Why lifelines and what are they?
Imagine for moment, you’re knitting a delicate lace piece with very thin lace weight yarn and all of a sudden one stitch slips right off the your needle and works its way down a few rows of k2tog’s, ssk’s, and yo’s. Frightening huh? Or maybe all is well, but you stop along the way to check your work and “Oh my goodness” you’ve messed up a full row and it’s a very pronounce mistake. Even if it’s not a big mistake, it seems huge to you.
Although there is no easy fix up because repairs always require more work, if you had a lifeline in place before the mistake, fixing it would be much easier. A lifeline is just that, a security net much like the net underneath a circus trapeze. It is piece of waste yarn that it threaded onto a row to hold the stitches. If for any reason you need to undo your work, you can always go back to your last lifeline, pick up the stitches and continue your work from that point on.
I am often asked…
When do you use lifelines? How often?
My answer is, use as many as you’d like. Just ask yourself this question. If you had to unravel back to fix a mistake, how far back would you want to go without feeling frazzled? If the though of going back 10 rows gives you the willies, then surely you should be putting lifelines closer together, maybe every 5 rows or so. My personal preference is to place a lifeline after every full repeat of the pattern. If I’m working a top down triangular shawl, I usually place lifeline closer together towards the end of my work since the last rows hold so many stitches.
I also use more than one lifeline at a time because there are times when you can’t see your mistake until you’re many rows ahead. Having a few lifelines in place gives me the option of unraveling to where I want to. Whenever you place a lifeline, make sure you take note of which row you placed the lifeline on. I usually make a mark on my pattern, right next to the row where I placed a lifeline. This way if I ever need to go back and unravel, I’ll know which row I’m unraveling to.
HOW TO PLACE A LIFELINE:
I will show you 3 ways of placing a lifeline.
1. The first method: You will need a tapestry needle and waste yarn. Thread the needle with the yarn and draw it through every stitch on your work being careful not to thread any stitch markers if there are any. Once all your stitches have been secured, leave the lifeline in place. You can slip the yarn out later and reuse it again to place another lifeline further up on your work.
2. Second method: This is a good “after thought” method. This method only works if you are knitting a smaller project and also if you are using interchangeable needles that have the little hole that is used to secure the needle to the cable. Your stitches must be so few that you should be able to hold your stitches on one needle without dropping them.

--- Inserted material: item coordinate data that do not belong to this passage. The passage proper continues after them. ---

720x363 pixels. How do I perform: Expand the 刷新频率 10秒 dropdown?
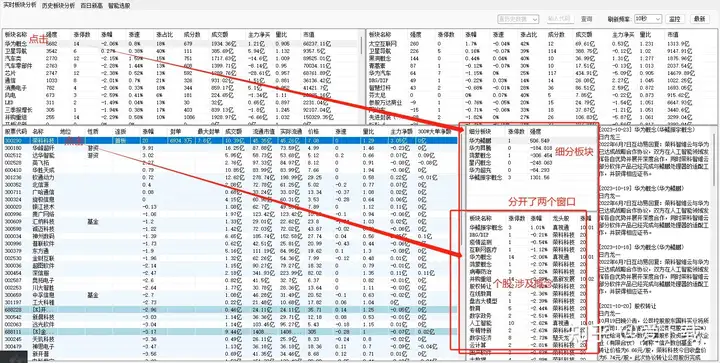pos(647,19)
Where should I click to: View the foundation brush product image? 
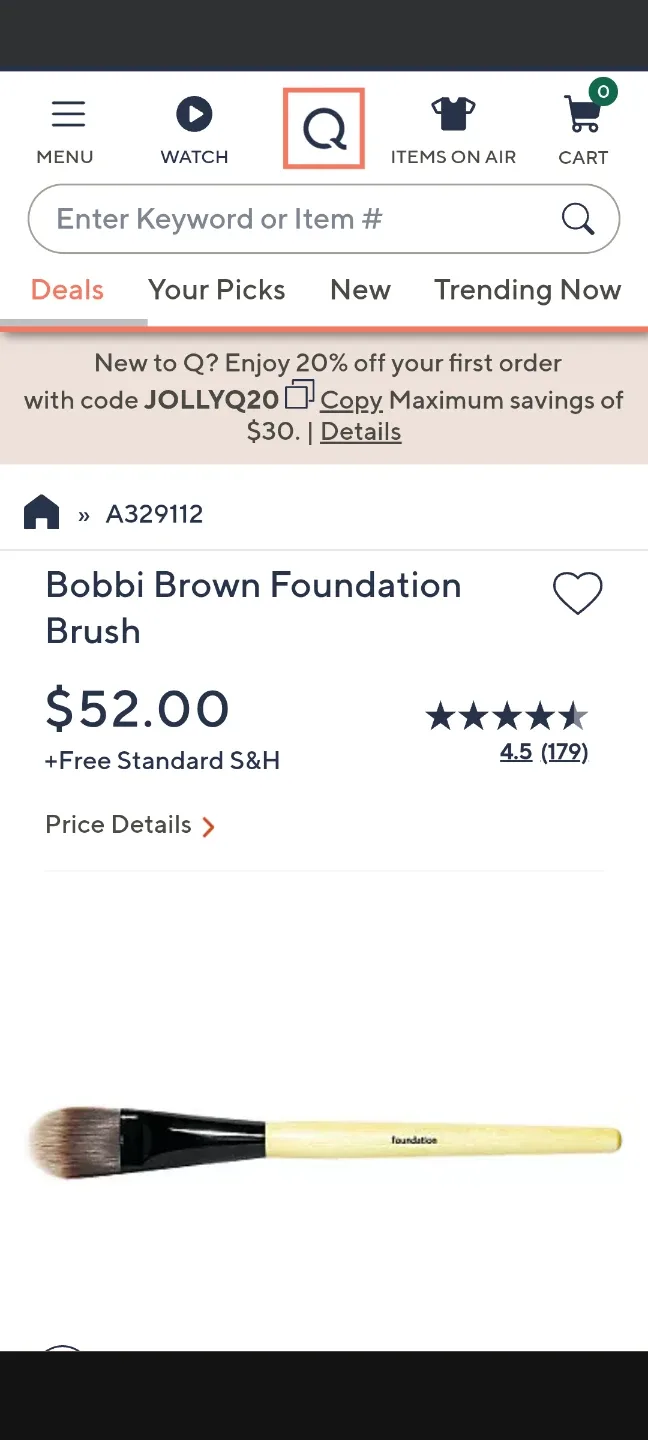[323, 1140]
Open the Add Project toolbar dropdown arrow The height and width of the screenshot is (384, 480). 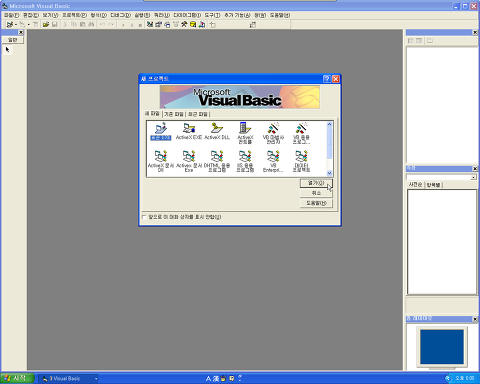[16, 25]
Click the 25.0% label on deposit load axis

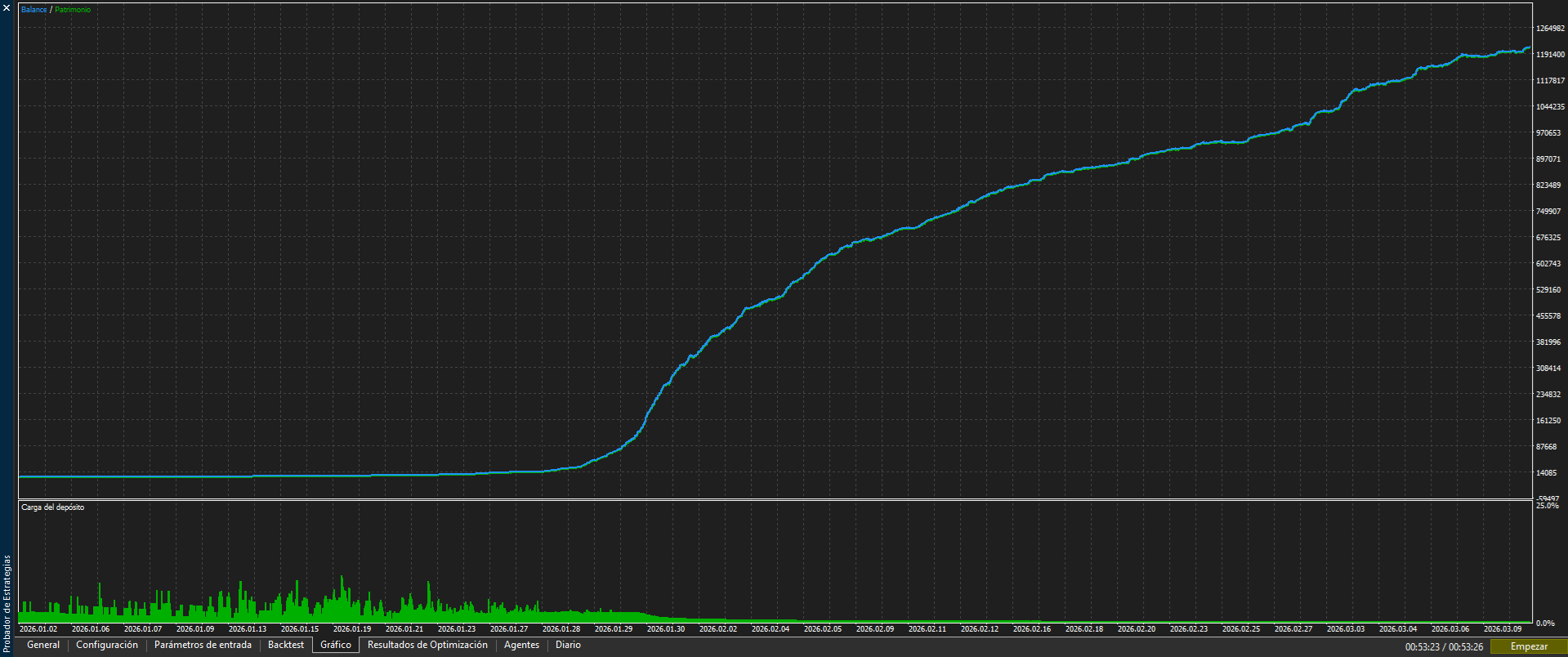click(x=1547, y=506)
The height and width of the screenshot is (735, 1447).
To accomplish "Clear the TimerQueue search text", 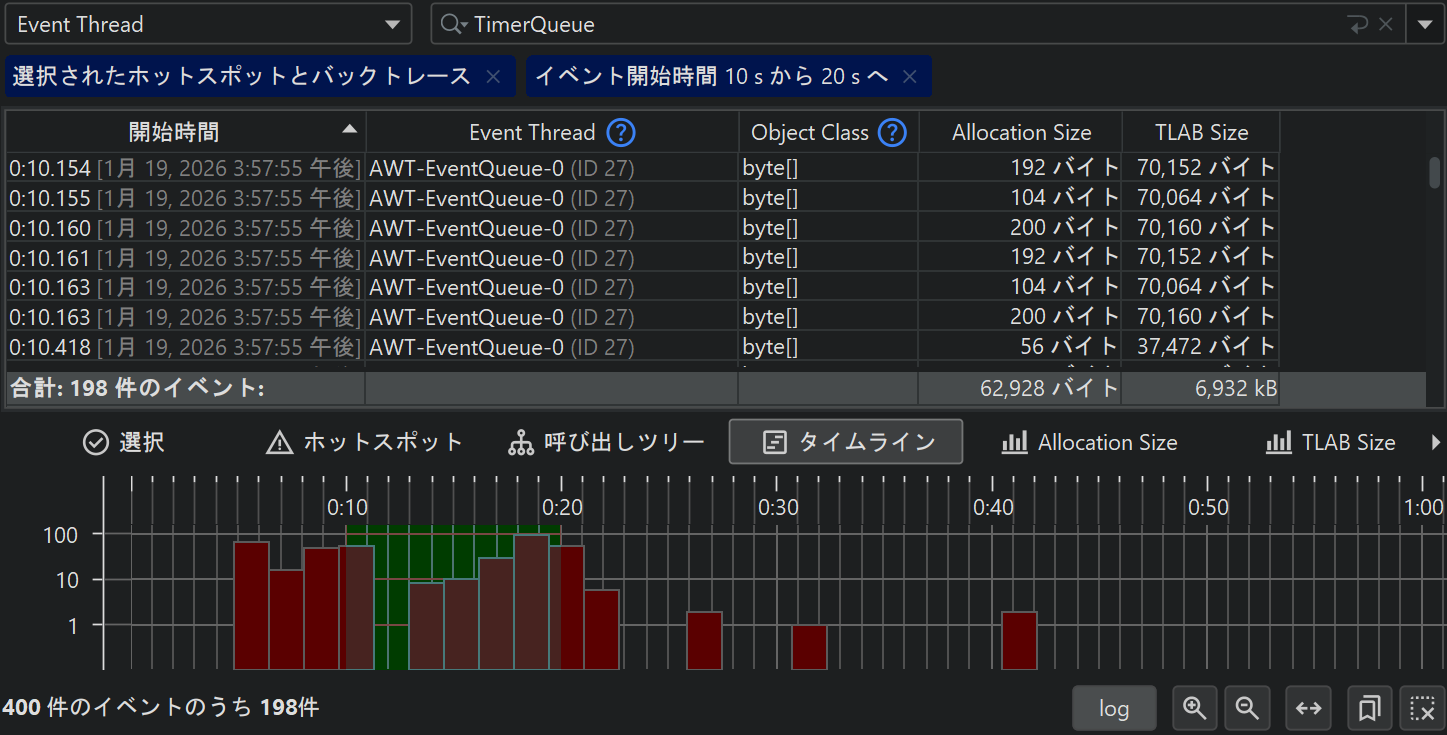I will [1385, 24].
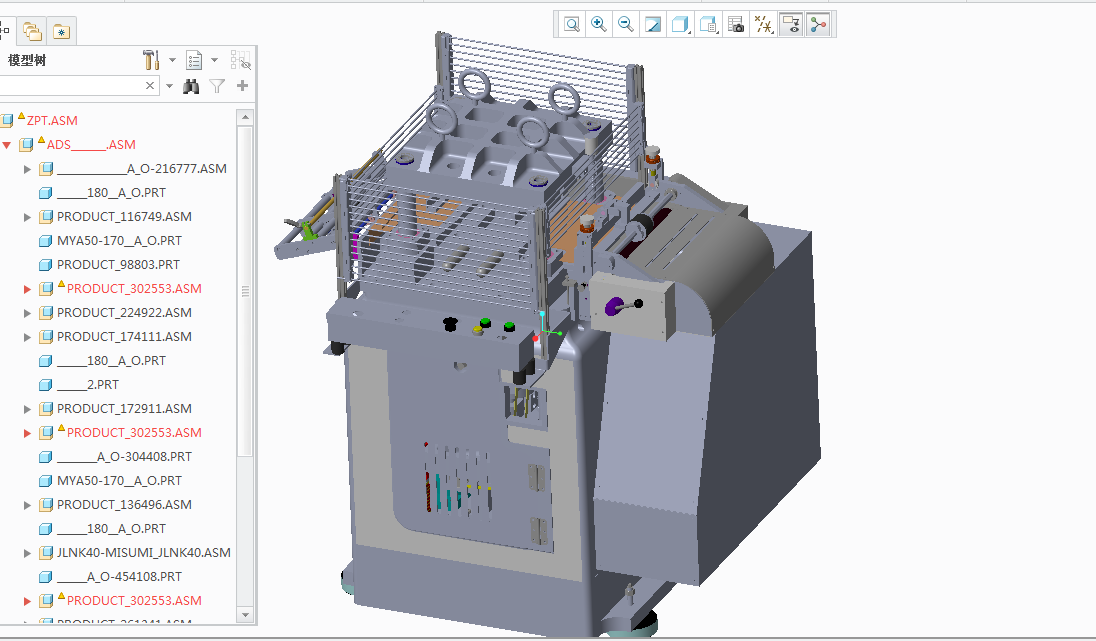Viewport: 1096px width, 641px height.
Task: Select the first PRODUCT_302553.ASM node
Action: coord(137,288)
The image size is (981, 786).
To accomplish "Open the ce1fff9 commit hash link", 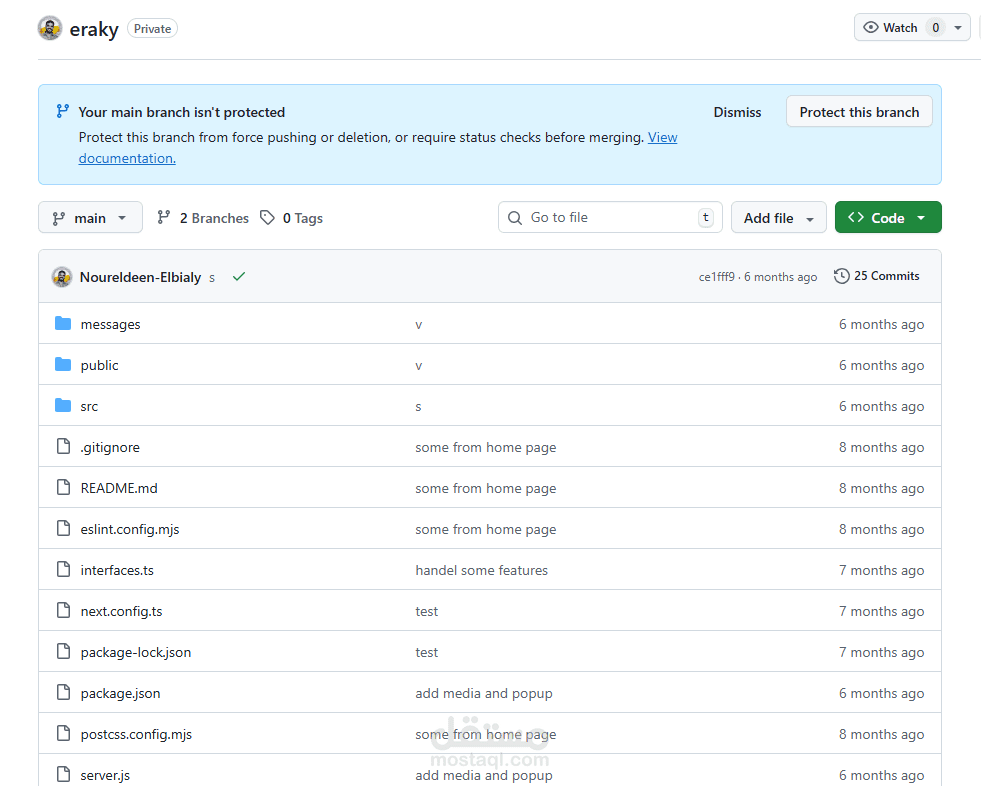I will pos(716,277).
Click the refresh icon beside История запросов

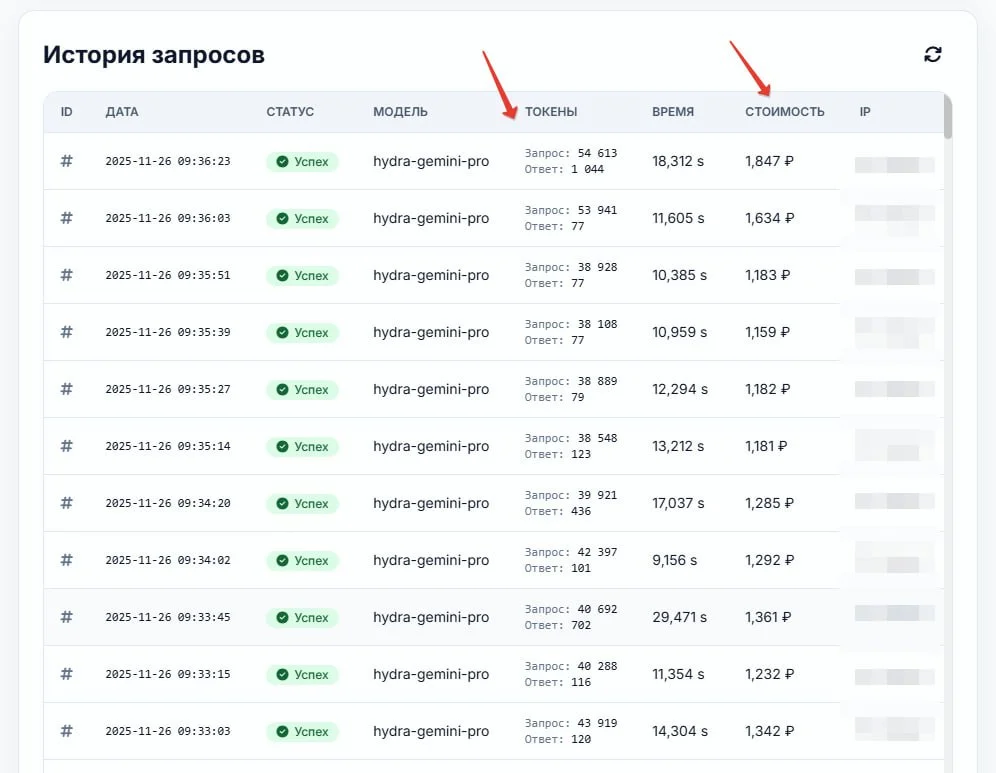pyautogui.click(x=932, y=55)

Slip all the stitches onto the needle. Hold them securely. Thread the lifeline into the little hold on the needle that is holding the stitches. Once its threaded, slip all the stitches back onto the cable. Pull the lifeline from the little hold. Your lifeline is now in place. If you were using stitch markers, they will be caught in the lifeline. That’s not a problem since they will be release when you pull your lifeline out. However, when using this method, make sure you have plenty of stitch markers.
3. Third method: This method will hold as many stitches as you’d like. It also requires interchangeable needles that have the little hole, same as in method #2. Thread the waste yarn into the working needles. Knit your work as normal. In essence, you’ll be threading the lifeline while you work your row. When you come to the end, just remove the lifeline from the little whole. Your stitch markers will get caught on the lifeline, same as in method # 2.